Con l’assegnazione in favore dell’ex coniuge presso il quale sono collocati i figli, il proprietario perde il diritto di godimento dell’immobile. L’assetto proprietario rimane invece invariato, traducendo di fatto l’assegnazione come eccezione alle regole della proprietà. Come precisa l’art.337-sexies cod. civ. il diritto di godimento è sostanzialmente gratuito, pertanto: “Dell’assegnazione il giudice tiene conto nella regolazione dei rapporti economici tra i genitori, considerato l’eventuale titolo di proprietà”. Il legislatore ha introdotto una sorta di meccanismo compensativo del sacrificio imposto al proprietario estromesso dal godimento del bene.
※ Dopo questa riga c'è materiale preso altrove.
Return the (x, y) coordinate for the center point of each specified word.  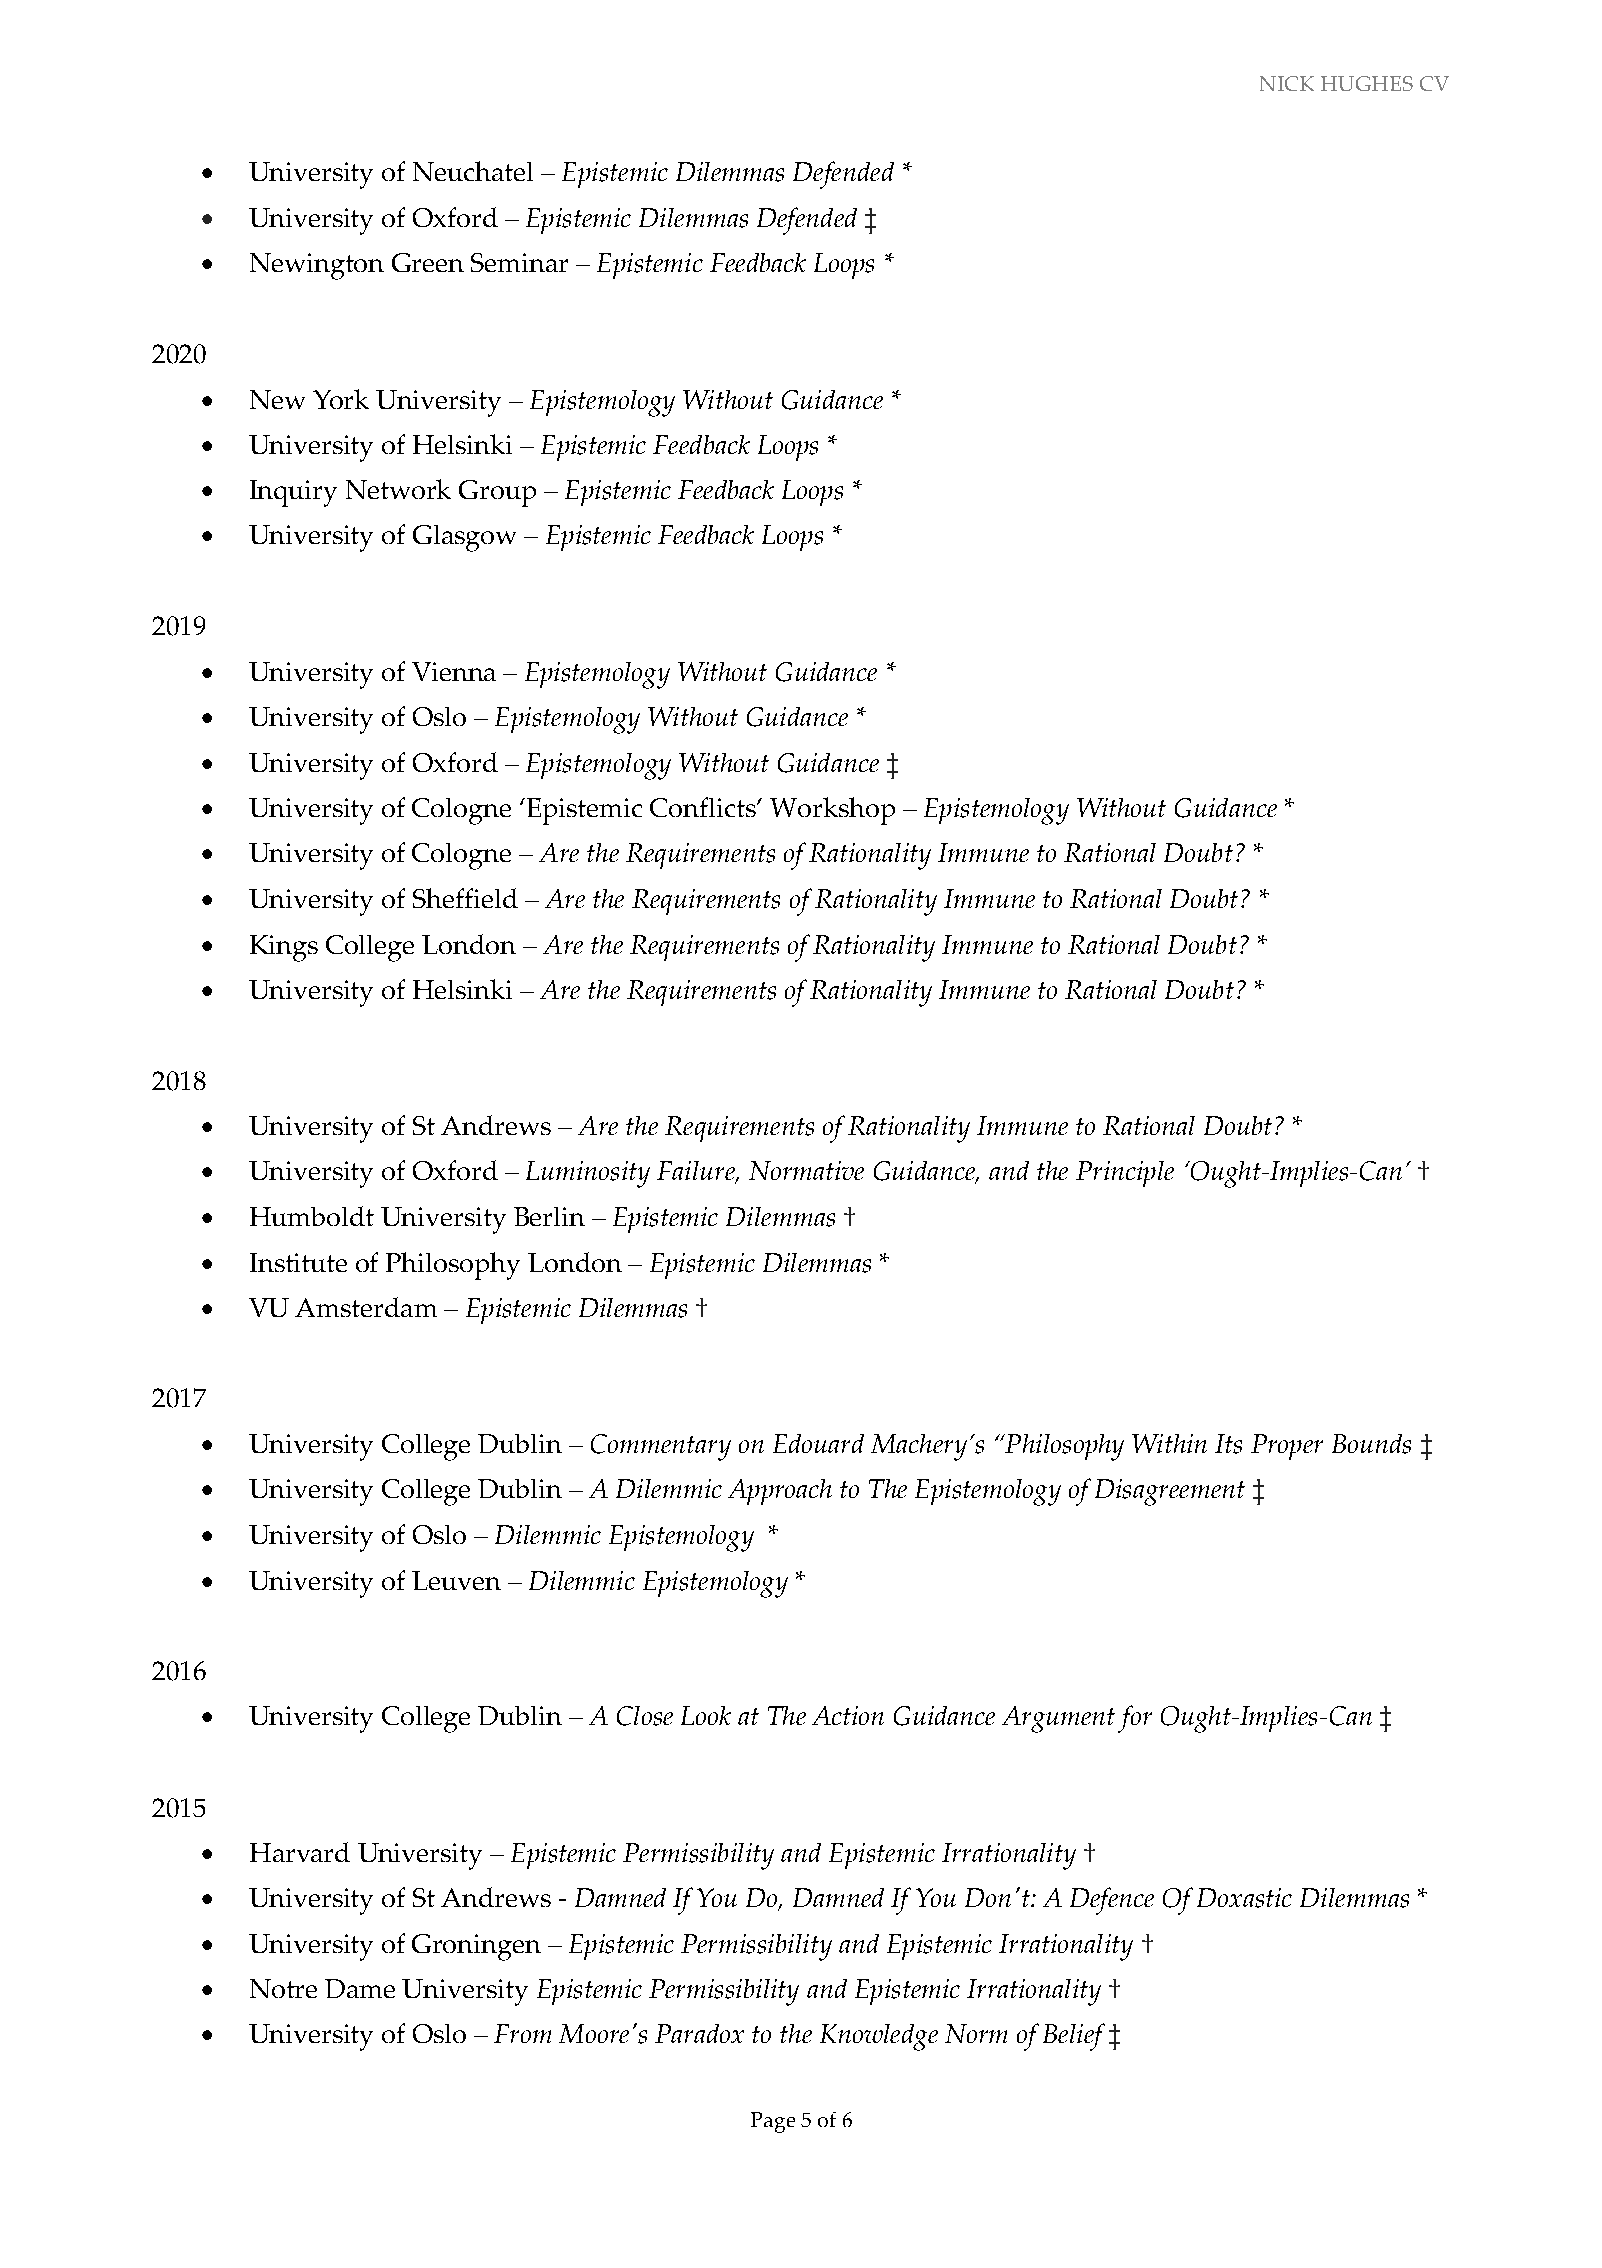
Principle (1125, 1174)
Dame (360, 1988)
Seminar (519, 262)
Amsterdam (366, 1307)
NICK (1287, 83)
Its (1228, 1444)
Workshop (832, 811)
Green (428, 262)
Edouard (818, 1443)
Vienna (454, 671)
L’assegnazione in presenza di figli maggiorenni

In caso di figli maggiorenni non autosufficienti economicamente, prevale il principio dispositivo su quello per cui il Giudice adotta i provvedimenti relativi ai figli minori nell’esclusivo interesse morale e materiale degli stessi ex art.337, comma 2, cod. civ. L’assegnazione della casa familiare pertanto in tal caso dovrà essere fondata su validi motivi e oggetto di espressa domanda giudiziale, come si evince dall’art.337-septies cod. civ.  L’assegnazione della casa familiare, considerato uno strumento preposto a proteggere l’interesse del figlio minore, non è più automatica in presenza di figli maggiori di età. Del resto, il genitore obbligato potrà validamente opporsi ad un progetto personale del figlio che egli non possa o non voglia sostenere economicamente. Vedi Il mantenimento del figlio fannullone.

Pertanto, l’ex coniuge assegnatario della casa familiare unitamente al figlio, magari nel frattempo divenuto maggiorenne anche se economicamente auto sufficiente, dovrà in sede di divorzio chiedere specificamente l’assegnazione motivandola, non essendo più un automatismo, come nel caso dei figli minori.